By Janice Steinhagen - Staff Writer
Jewett City - posted Mon., Aug. 15, 2011
Brendan and Elisea, both 4, try out some pint-sized polka steps at Jewett City's Polka Fest.
Brendan and Elisea, both 4, try out some pint-sized polka steps at Jewett City's Polka Fest.

Polka fans prevailed against possible cancellation on Aug. 12, as Veterans’ Park on Taylor Hill Road came alive to the sound of accordion, clarinet and trumpet.

Dennis Polisky and The Maestro’s Men entertained a sizeable crowd of polka fans of all ages, many of whom took full advantage of the dance floor set up by the gazebo. Others just tapped their feet along to the beat as they enjoyed the summer evening concert from their lawn chairs.

“It was looking like it wasn’t going to happen, but [the seniors] wanted it to continue,” said Senior Center Director Tina Falck. Griswold Senior Center sponsored Polka Fest this year, after funding for the town’s outdoor summer concert series failed to materialize. The seniors rallied to organize the event for late July, only to be forced to postpone due to excessive heat.

But Friday evening’s balmy temperatures lured polka fans from as far away as Massachusetts. The Jewett City Fire Department sold hot dogs and burgers, while members of the senior center offered homemade baked goods and Polish “soul food” – kielbasa and sauerkraut with caraway seeds.

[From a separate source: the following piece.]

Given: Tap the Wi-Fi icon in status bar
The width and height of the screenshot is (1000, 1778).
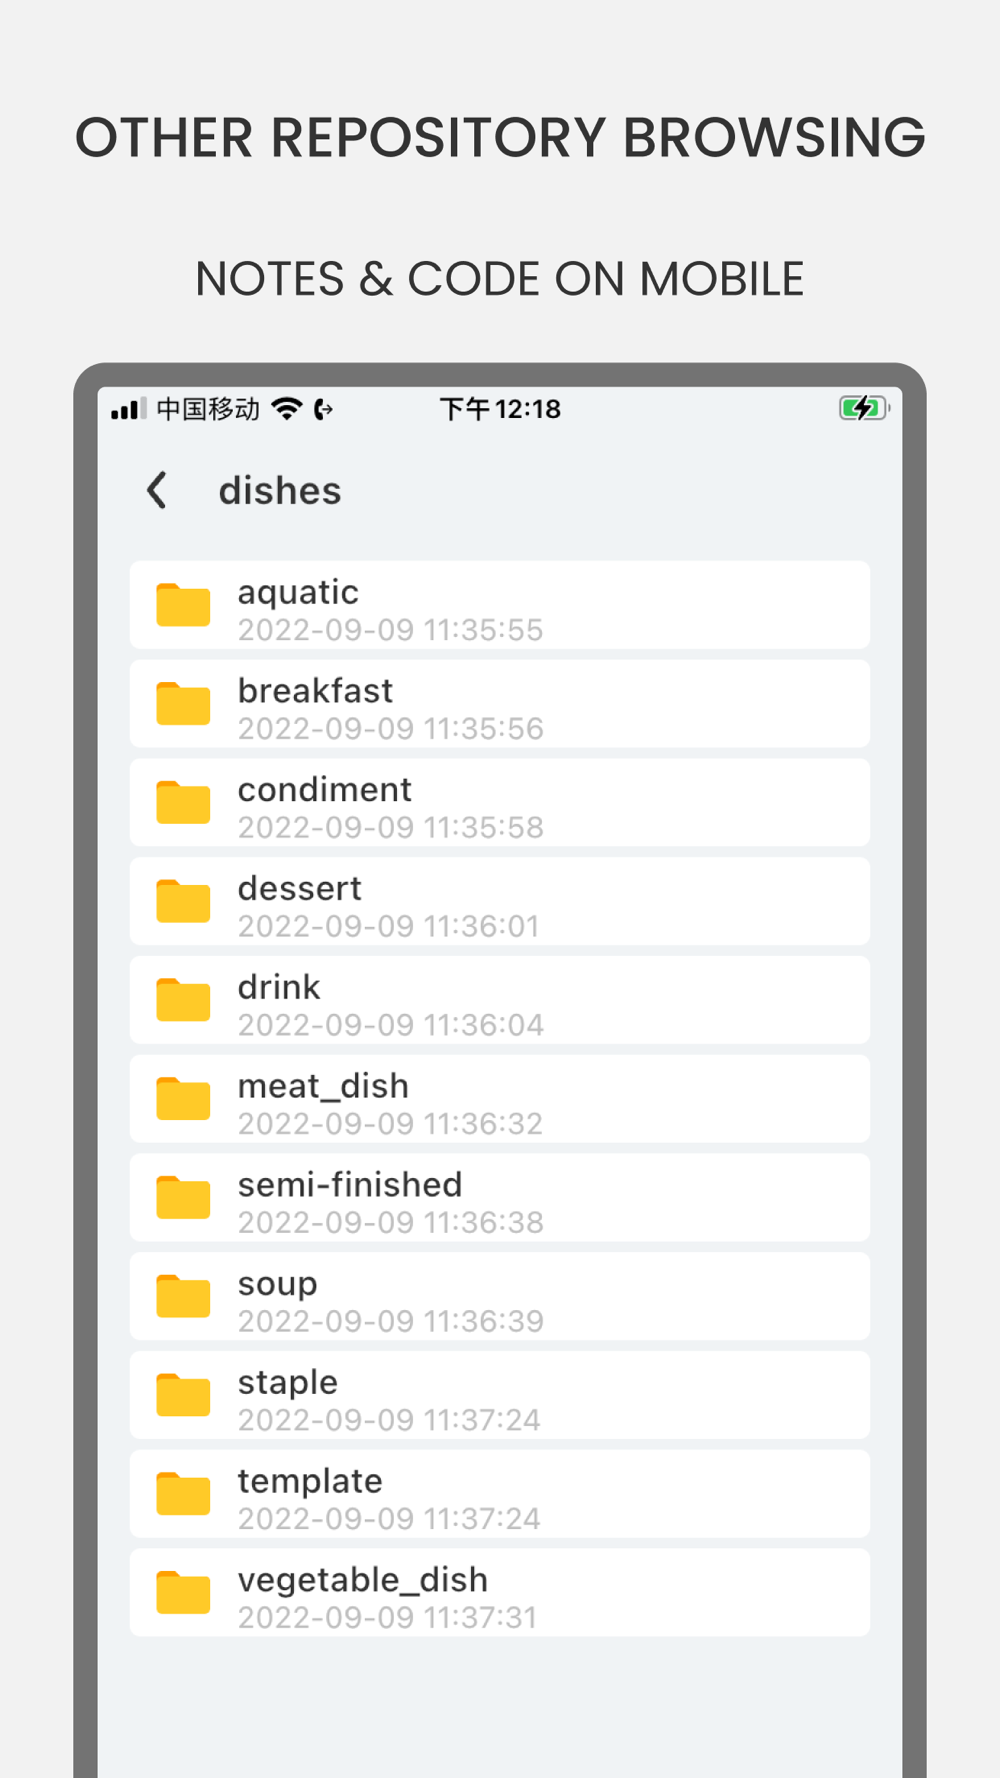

David Mortlock came from Coventry to cut a rug with Stephanie Dulka of East Hartford. “It’s a short ride to go to dance,” he said. “And it’s a beautiful area here.” He called the Maestro’s Men “the best.”

That wasn’t just hyperbole. Polisky, of Colchester, who plays clarinet and saxophone in the band, is in the Polka Hall of Fame, and the ensemble has been named favorite instrumental polka band by the International Polka Association for seven years running.

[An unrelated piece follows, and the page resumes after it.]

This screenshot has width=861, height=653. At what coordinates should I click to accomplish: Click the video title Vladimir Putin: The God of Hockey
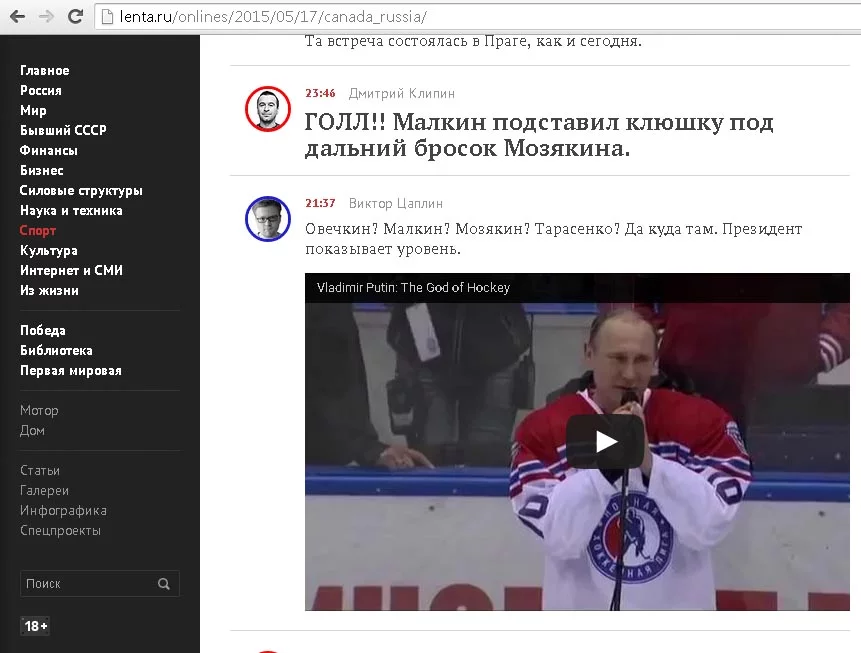[x=413, y=287]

The youngest fans probably weren’t impressed by the band’s laurels – they just had fun dancing, whether they knew any polka steps or not. Older dancers led the kids in “The Chicken Dance,” and later performed their own graceful spins and turns, as the youngsters hopped and spun at the fringes.

“It’s community-friendly. That’s what I really like about this event,” said Falck. “It’s for the seniors and their families.”